→ **SUPPLIED ENTRIES**
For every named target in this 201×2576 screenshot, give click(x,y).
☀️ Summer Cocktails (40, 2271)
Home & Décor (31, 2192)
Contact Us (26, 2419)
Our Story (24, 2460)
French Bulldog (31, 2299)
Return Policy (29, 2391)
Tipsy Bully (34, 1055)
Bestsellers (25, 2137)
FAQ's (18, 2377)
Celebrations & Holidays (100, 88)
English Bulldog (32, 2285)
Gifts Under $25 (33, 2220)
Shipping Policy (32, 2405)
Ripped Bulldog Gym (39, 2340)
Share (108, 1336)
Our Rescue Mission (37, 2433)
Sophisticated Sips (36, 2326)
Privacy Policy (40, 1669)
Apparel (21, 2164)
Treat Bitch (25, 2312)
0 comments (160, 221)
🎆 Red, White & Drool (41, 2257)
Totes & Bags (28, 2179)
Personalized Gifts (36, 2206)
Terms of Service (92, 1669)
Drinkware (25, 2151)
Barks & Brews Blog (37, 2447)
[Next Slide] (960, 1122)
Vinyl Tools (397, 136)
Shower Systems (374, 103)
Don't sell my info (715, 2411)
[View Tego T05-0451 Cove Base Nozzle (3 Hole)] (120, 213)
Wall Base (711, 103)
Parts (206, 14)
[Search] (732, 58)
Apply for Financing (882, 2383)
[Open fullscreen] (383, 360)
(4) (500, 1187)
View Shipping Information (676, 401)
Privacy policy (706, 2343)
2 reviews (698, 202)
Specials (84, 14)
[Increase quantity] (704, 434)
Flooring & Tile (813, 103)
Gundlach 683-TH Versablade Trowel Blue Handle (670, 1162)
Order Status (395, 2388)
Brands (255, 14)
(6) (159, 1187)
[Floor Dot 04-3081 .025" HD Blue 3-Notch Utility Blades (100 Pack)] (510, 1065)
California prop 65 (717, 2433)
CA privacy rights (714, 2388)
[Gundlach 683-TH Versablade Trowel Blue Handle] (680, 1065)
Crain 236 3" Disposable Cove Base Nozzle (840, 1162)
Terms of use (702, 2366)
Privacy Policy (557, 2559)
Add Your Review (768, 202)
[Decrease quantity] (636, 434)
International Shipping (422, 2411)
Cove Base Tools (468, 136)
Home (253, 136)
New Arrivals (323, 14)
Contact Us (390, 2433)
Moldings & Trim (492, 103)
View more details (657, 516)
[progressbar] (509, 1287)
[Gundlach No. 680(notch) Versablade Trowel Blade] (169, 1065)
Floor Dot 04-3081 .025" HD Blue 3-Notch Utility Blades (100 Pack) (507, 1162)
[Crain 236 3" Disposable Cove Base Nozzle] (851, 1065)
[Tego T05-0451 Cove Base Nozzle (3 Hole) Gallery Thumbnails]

→ **EXERCISE DETAILS**
With both ends included, please retype exactly the lines from the line containing "California prop 65 (717, 2433)" to the final line of the data.

→ **EXPECTED ANSWER**
California prop 65 (717, 2433)
CA privacy rights (714, 2388)
[Gundlach 683-TH Versablade Trowel Blue Handle] (680, 1065)
Crain 236 3" Disposable Cove Base Nozzle (840, 1162)
Terms of use (702, 2366)
Privacy Policy (557, 2559)
Add Your Review (768, 202)
[Decrease quantity] (636, 434)
International Shipping (422, 2411)
Cove Base Tools (468, 136)
Home (253, 136)
New Arrivals (323, 14)
Contact Us (390, 2433)
Moldings & Trim (492, 103)
View more details (657, 516)
[progressbar] (509, 1287)
[Gundlach No. 680(notch) Versablade Trowel Blade] (169, 1065)
Floor Dot 04-3081 .025" HD Blue 3-Notch Utility Blades (100 Pack) (507, 1162)
[Crain 236 3" Disposable Cove Base Nozzle] (851, 1065)
[Tego T05-0451 Cove Base Nozzle (3 Hole) Gallery Thumbnails]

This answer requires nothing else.